Yoongi omuzlarını geriye atıp kendinde tatlı gibi görünen bir gülümseme yerleştirdi yüzüne.

"Nasılsın Jungkook?" diye sormuştu gülümseyip. Ondan tam anlamıyla nefret ediyordum ama hiçbir zaman gücüm yetmemişti ona.

"İyiyim." dedim. Kapıyı gösterdim ve "Evime girebilir miyim ben?" diye sordum Jimin'e bakarak. Neden böyle davrandığımı ben de bilmiyordum.

"Ay, pardon." dedi ve ayağa kalktı Jimin. Koluma dokunmuş, arkama geçmişti. "O zaman, yine görüşelim mi Yoongi?"

Yutkundum. Yoongi gülümseyerek başını salladı ve ayağa kalktı.

"Jimin-ah, kendine iyi bak." dedi ve bana döndü. Bakışlarından bile anlıyordum nefretini. "Jungkook, pek konuşamadık. Sen de kendine iyi bak."

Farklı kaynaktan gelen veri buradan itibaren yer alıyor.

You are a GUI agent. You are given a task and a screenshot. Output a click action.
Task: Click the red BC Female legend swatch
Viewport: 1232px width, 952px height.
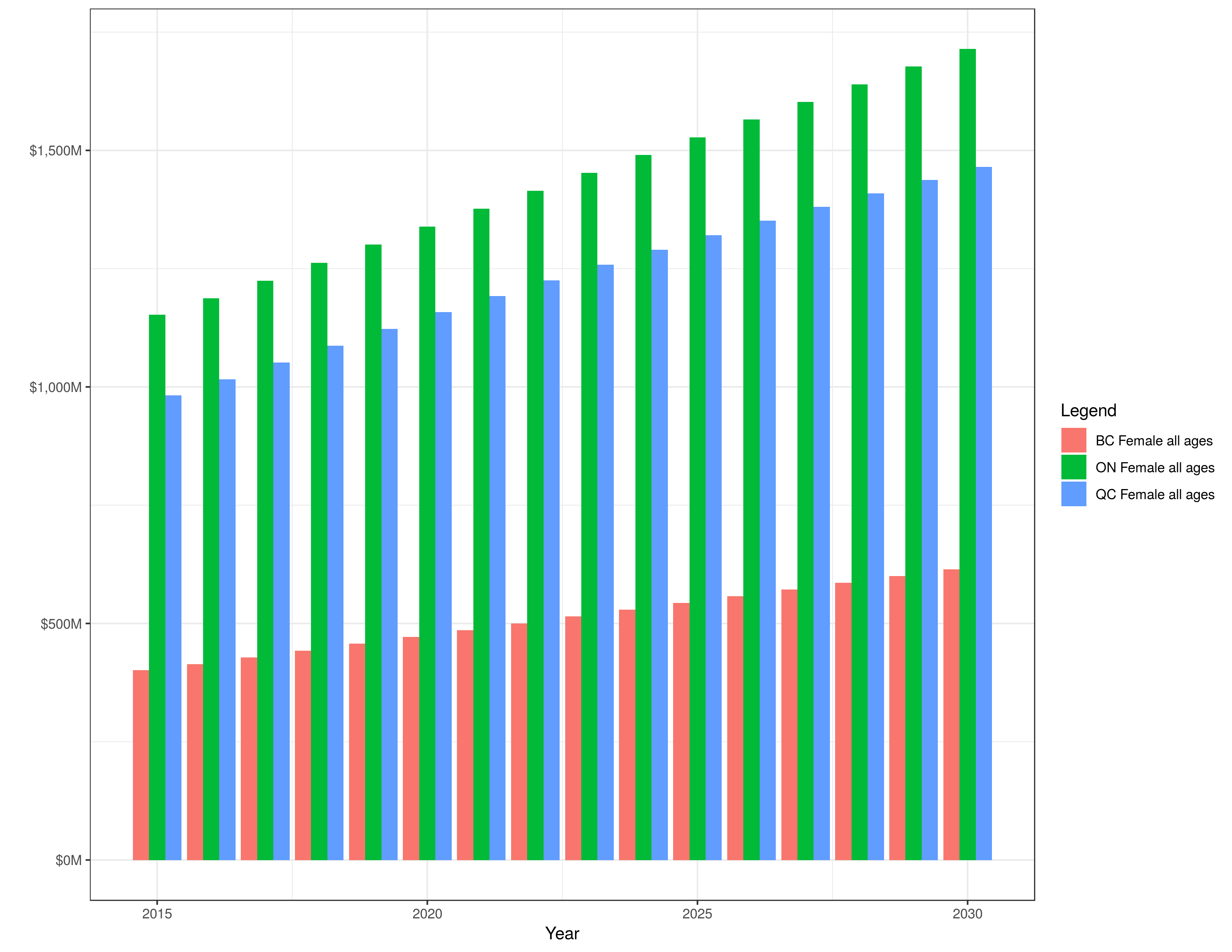(x=1073, y=440)
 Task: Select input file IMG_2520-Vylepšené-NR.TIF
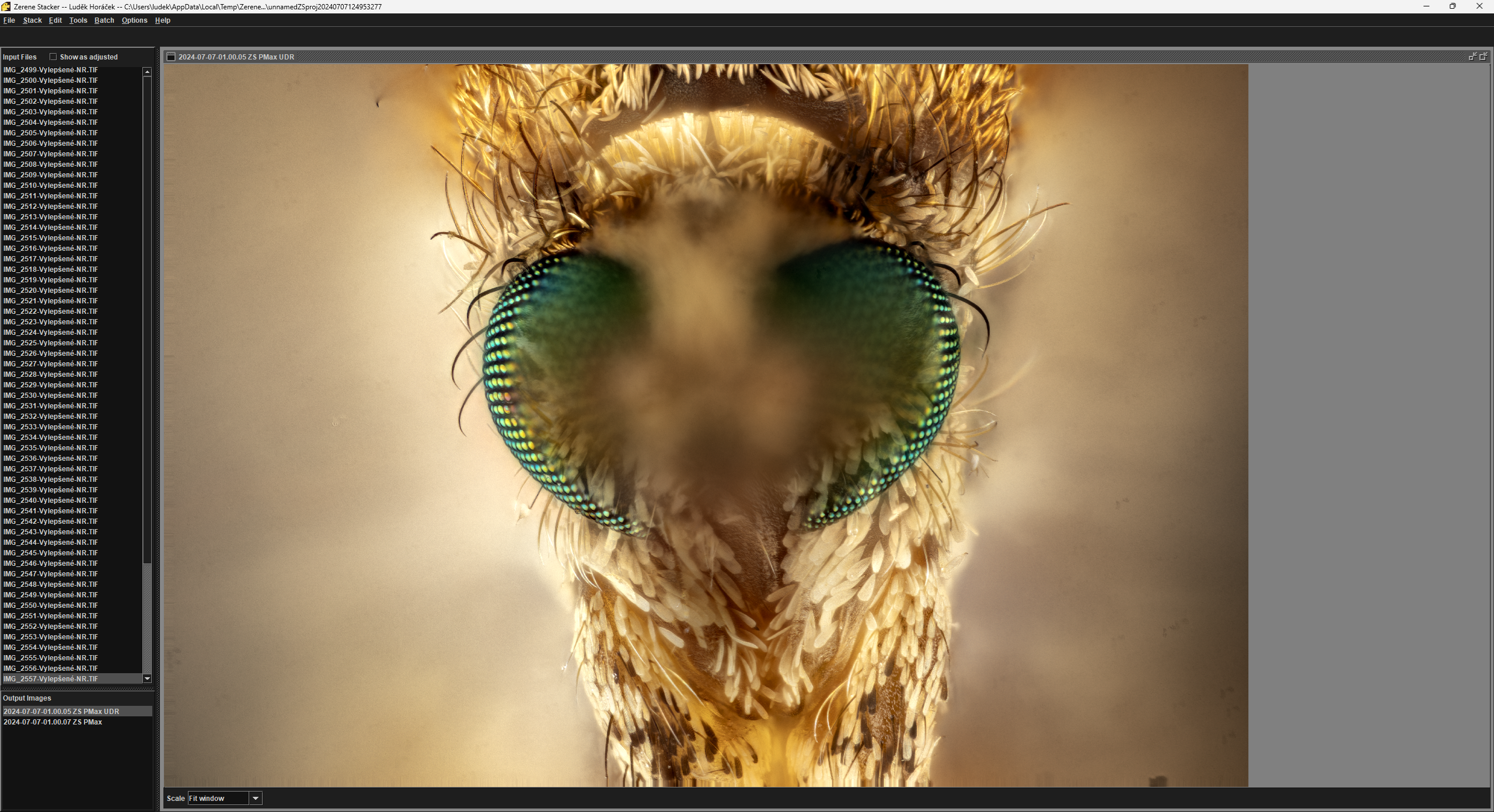click(51, 290)
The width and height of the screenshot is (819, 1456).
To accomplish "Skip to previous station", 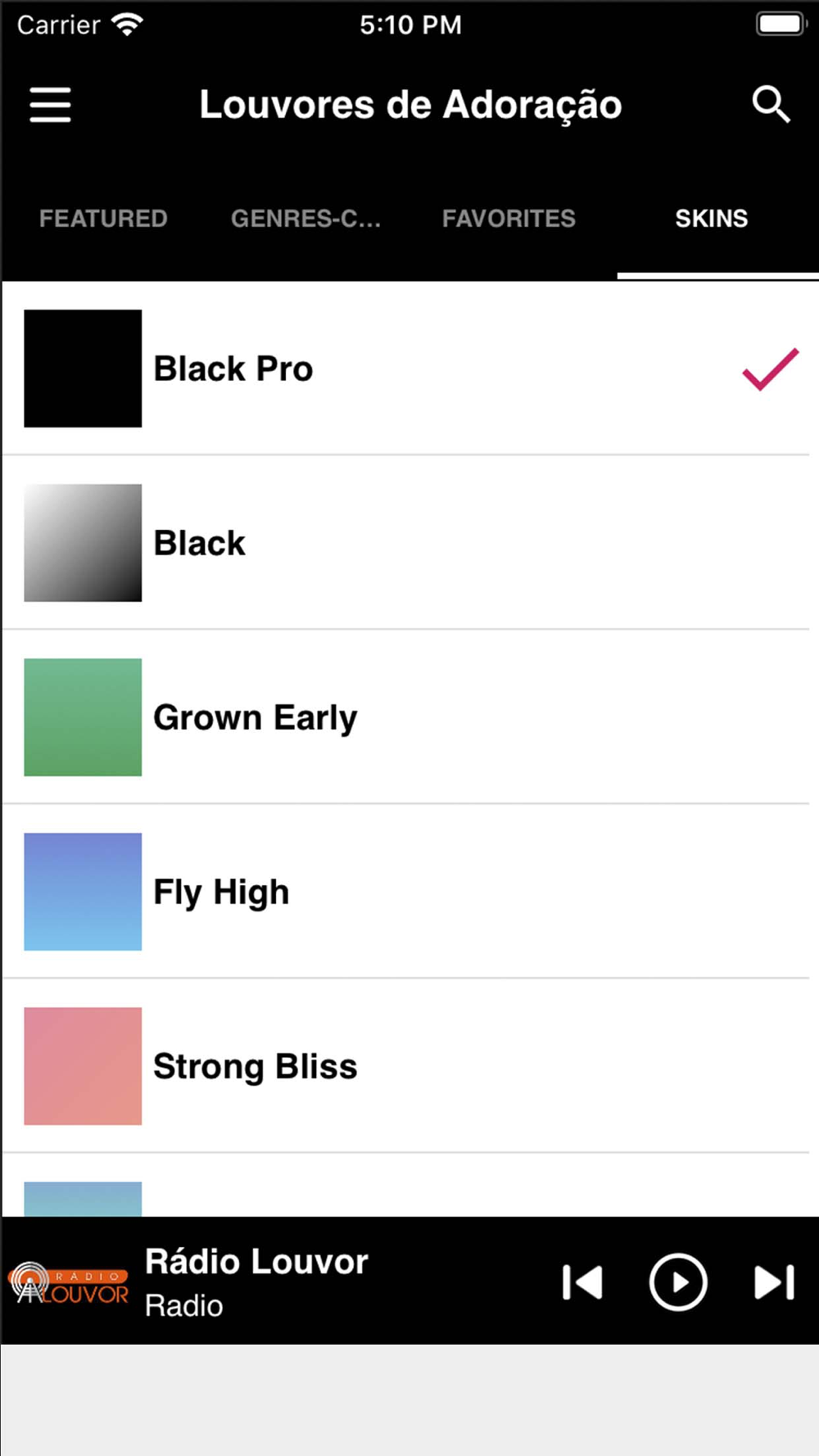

Kapıya yaklaşıp kilidi açarken içimdeki kötü hissi bir türlü atamıyordum. Bu herifi ne zaman görsem, var olan ufacık enerjim de solup gidiyordu. Liseden beri böyleydi. Üstelik peşimi bıraktığını düşünürken onu yeniden görmek iyice çekmişti enerjimi.

"Çok soğuk bugün ya." dedi Jimin eve girerken. "Hırkayla neden geziyorsun? Üzerine kalın bir şeyler giyseydin keşke."

"Pek üşümedim, sorun yok."

"Şu kaloriferleri açalım da ısınalım biraz."

"Yakmasak olmaz mı?"

Duraksadı. Boynundaki atkıyı çıkarmak üzereyken elini indirmişti. "Neden?"

"Fatura yüksek gelirse epey zorlanırım." Daha şimdiden başlamıştım kafamda hesap yapmaya.

"Ama soğuk, hem sen nasıl uyuyacaksın bu soğukta?"

"Ben hallederim, sen şimdi üşüyorsan eve falan gitmelisin."

"Bugün canım sıkılıyor, biraz konuşmak istedim seninle."

"Pekala."

Elinde bir poşet vardı yere bıraktı ve şişme yatağa oturup gülümsedi. Üzgün gibiydi cidden, içten gülüyor gibi değildi.

"Gelsene."

Yanına oturup hafifçe ona döndüm.

"Bu sıralar bir değişiklik hissediyorum. Hastanede yeterince iyi değilim. Bay Kim beni sürekli azarlıyor. Kötülükten olmadığını biliyorum ama bana kızması kötü hissettiriyor. Üstelik okulda da böyle. Derslere odaklanamıyorum."